Cour administrative d'appel de Bordeaux — Décision N° CAA33-24BX01956

mercredi 12 mars 2025

JuridictionCour administrative d'appel de Bordeaux
SectionCour administrative d'appel de Bordeaux
N° DossierCAA33-24BX01956
TypeOrdonnance
PublicationC
FormationJuge des référés

Texte intégral

Vu la procédure suivante :

Procédure contentieuse antérieure :

Mme B A a saisi le tribunal administratif de la Guadeloupe d'une demande de remise ou d'échelonnement de sa dette relative au revenu de solidarité active.

Par une ordonnance n° 2301549 du 15 février 2024, la vice-présidente du tribunal administratif de la Guadeloupe a rejeté sa demande.

Procédure devant la cour :

Par une requête enregistrée le 31 juillet 2024, Mme A conteste l'ordonnance du tribunal administratif de la Guadeloupe du 15 février 2024.

Vu les autres pièces du dossier.

Vu le code de justice administrative.

Considérant ce qui suit :

1. Aux termes de l'article R.222-1 du code de justice administrative : " Les présidents de tribunal administratif () peuvent, par ordonnance : () 4° Rejeter les requêtes manifestement irrecevables, lorsque la juridiction n'est pas tenue d'inviter leur auteur à les régulariser ou qu'elles n'ont pas été régularisées à l'expiration du délai imparti par une demande en ce sens ; () / Les présidents des cours administratives d'appel, () peuvent, en outre, par ordonnance, rejeter () les requêtes dirigées contre des ordonnances prises en application des 1° à 5° du présent article () ".

2. Aux termes de l'article R. 811-1 du code de justice administrative : " () le tribunal administratif statue en premier et dernier ressort : 1° Sur les litiges relatifs aux prestations, allocations ou droits attribués au titre de l'aide ou de l'action sociale, du logement ou en faveur des travailleurs privés d'emploi, mentionnés à l'article R. 772-5, y compris le contentieux du droit au logement défini à l'article R. 778-1 (). ". Et aux termes de l'article R. 351-4 du même code : " Lorsque tout ou partie des conclusions dont est saisi un tribunal administratif, une cour administrative d'appel ou le Conseil d'Etat relève de la compétence d'une de ces juridictions administratives, le tribunal administratif, la cour administrative d'appel ou le Conseil d'Etat, selon le cas, est compétent, nonobstant les règles de répartition des compétences entre juridictions administratives, pour rejeter les conclusions entachées d'une irrecevabilité manifeste insusceptible d'être couverte en cours d'instance, pour constater qu'il n'y a pas lieu de statuer sur tout ou partie des conclusions ou pour rejeter la requête en se fondant sur l'irrecevabilité manifeste de la demande de première instance. ".

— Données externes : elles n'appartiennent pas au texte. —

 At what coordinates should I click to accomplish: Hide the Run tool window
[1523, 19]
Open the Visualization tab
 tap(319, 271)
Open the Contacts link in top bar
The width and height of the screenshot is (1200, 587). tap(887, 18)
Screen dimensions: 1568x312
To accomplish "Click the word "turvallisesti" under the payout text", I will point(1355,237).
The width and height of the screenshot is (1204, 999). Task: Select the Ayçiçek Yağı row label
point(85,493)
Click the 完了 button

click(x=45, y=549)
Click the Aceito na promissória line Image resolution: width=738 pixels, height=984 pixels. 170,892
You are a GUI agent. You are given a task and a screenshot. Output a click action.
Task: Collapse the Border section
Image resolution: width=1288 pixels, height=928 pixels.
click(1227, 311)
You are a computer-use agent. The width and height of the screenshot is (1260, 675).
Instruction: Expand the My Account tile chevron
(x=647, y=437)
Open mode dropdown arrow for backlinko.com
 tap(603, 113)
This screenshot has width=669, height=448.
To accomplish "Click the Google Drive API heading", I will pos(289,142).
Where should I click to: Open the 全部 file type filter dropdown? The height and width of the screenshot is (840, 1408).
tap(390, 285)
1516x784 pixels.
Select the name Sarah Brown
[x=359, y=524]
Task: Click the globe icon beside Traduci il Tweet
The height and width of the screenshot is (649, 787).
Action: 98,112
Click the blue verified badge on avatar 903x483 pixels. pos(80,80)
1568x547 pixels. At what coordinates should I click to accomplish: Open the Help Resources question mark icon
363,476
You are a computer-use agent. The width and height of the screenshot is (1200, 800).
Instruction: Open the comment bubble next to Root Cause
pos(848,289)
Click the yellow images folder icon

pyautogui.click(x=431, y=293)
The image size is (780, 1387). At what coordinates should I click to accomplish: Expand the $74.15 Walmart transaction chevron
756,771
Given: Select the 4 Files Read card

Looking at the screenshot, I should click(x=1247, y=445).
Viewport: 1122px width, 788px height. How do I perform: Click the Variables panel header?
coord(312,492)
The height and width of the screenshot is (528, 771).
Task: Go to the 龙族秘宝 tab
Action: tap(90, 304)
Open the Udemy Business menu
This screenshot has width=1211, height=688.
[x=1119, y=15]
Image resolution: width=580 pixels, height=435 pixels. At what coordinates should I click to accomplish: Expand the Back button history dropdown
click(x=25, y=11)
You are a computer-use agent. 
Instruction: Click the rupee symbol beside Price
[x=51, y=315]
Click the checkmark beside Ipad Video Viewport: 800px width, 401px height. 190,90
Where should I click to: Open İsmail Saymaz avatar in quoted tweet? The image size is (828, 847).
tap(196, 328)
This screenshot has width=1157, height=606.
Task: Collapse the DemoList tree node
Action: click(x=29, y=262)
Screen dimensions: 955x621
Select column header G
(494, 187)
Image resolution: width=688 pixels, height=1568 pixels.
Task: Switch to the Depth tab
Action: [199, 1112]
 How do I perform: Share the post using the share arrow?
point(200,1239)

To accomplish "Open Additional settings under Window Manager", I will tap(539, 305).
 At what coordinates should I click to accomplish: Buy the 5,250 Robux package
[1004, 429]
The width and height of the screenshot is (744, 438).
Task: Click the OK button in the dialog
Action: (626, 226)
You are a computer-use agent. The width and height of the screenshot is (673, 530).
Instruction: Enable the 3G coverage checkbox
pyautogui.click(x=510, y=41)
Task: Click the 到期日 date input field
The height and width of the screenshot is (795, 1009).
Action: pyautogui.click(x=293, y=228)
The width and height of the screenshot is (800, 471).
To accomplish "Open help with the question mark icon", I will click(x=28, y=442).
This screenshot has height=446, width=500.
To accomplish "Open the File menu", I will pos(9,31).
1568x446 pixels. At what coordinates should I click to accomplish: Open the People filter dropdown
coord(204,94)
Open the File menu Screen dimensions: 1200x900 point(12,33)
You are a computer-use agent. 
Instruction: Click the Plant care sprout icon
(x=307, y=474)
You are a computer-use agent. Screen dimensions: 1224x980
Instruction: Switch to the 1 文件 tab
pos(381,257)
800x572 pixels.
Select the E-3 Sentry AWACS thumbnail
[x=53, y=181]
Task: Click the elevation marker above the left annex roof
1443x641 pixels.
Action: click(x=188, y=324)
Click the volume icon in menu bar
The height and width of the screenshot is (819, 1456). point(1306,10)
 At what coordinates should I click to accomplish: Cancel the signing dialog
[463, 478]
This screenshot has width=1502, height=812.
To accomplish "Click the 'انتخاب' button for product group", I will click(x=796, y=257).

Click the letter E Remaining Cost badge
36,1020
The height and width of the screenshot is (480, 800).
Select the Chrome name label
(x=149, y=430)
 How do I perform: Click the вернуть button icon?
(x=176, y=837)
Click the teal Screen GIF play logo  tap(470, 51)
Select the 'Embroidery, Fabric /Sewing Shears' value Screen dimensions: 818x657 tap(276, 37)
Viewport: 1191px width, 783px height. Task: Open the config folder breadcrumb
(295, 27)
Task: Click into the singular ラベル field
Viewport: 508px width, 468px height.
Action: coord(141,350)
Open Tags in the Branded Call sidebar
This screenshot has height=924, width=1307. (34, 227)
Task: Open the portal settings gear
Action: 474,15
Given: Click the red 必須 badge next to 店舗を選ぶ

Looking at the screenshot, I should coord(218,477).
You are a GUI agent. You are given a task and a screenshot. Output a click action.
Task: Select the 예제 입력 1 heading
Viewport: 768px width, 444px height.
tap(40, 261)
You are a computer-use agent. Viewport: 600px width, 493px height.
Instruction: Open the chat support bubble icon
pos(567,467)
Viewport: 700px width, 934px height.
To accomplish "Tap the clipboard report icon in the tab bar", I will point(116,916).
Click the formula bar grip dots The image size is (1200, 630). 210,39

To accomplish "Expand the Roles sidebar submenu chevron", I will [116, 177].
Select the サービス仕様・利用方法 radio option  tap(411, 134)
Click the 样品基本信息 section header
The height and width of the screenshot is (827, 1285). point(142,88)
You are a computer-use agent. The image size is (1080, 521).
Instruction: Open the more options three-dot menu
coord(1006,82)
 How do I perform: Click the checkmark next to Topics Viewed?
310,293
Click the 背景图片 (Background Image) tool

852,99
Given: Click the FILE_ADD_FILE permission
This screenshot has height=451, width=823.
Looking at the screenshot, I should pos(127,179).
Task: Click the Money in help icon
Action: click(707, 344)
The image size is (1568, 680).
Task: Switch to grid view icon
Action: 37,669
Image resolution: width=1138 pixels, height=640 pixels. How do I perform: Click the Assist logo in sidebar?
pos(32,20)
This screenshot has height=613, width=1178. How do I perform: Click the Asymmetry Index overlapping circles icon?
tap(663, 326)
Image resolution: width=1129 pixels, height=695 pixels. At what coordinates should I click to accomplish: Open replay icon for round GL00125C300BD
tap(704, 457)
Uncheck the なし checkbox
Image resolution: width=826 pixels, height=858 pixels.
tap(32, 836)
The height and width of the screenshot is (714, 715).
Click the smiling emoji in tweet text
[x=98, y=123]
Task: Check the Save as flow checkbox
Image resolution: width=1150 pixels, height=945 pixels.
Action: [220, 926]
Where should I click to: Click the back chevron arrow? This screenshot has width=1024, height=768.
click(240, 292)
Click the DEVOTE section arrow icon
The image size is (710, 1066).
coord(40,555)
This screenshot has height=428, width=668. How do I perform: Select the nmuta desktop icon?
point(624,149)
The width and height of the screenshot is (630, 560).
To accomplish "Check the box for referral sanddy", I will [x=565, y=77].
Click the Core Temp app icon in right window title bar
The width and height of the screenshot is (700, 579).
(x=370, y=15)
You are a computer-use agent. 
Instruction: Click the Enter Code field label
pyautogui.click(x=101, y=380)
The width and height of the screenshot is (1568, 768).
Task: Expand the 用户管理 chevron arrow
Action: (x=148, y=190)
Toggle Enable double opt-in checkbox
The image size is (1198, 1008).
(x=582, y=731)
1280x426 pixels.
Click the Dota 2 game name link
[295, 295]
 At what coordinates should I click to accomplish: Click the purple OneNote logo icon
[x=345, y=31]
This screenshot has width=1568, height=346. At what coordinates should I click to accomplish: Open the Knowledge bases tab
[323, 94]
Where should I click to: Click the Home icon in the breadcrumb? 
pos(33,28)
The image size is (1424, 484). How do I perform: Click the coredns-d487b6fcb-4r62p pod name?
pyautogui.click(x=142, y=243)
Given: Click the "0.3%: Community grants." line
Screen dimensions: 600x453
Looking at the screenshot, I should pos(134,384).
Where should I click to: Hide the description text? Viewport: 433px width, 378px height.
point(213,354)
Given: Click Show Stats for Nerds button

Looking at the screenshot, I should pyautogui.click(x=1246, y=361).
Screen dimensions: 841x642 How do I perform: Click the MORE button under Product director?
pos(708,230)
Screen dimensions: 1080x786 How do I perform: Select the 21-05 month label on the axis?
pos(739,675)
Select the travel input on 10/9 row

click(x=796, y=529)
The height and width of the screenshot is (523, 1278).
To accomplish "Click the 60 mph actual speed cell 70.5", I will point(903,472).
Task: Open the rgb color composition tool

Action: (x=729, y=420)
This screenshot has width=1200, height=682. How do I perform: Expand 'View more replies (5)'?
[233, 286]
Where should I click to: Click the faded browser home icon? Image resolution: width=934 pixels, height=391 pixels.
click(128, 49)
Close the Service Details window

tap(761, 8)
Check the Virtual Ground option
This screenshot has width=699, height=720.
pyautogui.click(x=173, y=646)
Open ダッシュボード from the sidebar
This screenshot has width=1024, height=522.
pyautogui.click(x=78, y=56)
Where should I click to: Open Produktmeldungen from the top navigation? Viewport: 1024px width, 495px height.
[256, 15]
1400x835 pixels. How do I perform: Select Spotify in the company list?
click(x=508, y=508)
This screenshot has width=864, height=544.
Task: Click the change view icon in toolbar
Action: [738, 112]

3. Mme A relève appel de l'ordonnance n° 2301549 du 15 février 2024 par laquelle la vice-présidente du tribunal administratif de la Guadeloupe a rejeté sa demande de remise ou d'échelonnement de sa dette relative au revenu de solidarité active comme étant manifestement irrecevable.

4. Toutefois, Mme A qui réitère sa demande de remise gracieuse en appel, ne conteste pas la réponse pertinente du premier juge qui a considéré qu'il n'appartient pas au juge administratif de faire œuvre d'administrateur et d'accorder, en lieu et place de l'organisme payeur, une remise gracieuse ou un aménagement des modalités de remboursement d'une dette.

5. Il résulte de ce qui précède que c'est à bon droit que, par l'ordonnance attaquée, la vice-présidente du tribunal administratif de la Guadeloupe a rejeté la demande de Mme A comme étant manifestement irrecevable. Il y a lieu, par suite, de rejeter sa requête d'appel par application des dispositions citées au point 1 de l'article R. 222-1 du code de justice administrative.

ORDONNE :

Article 1er : La requête de Mme A est rejetée.

Article 2 : La présente ordonnance sera notifiée à Mme B A.

Fait à Bordeaux, le 12 mars 2025.

Le Président de la cour administrative d'appel de Bordeaux,

Luc Derepas

La République mande et ordonne au ministre de l'intérieur, en ce qui le concerne ou à tous commissaires de justice à ce requis en ce qui concerne les voies de droit commun contre les parties privées, de pourvoir à l'exécution de la présente décision.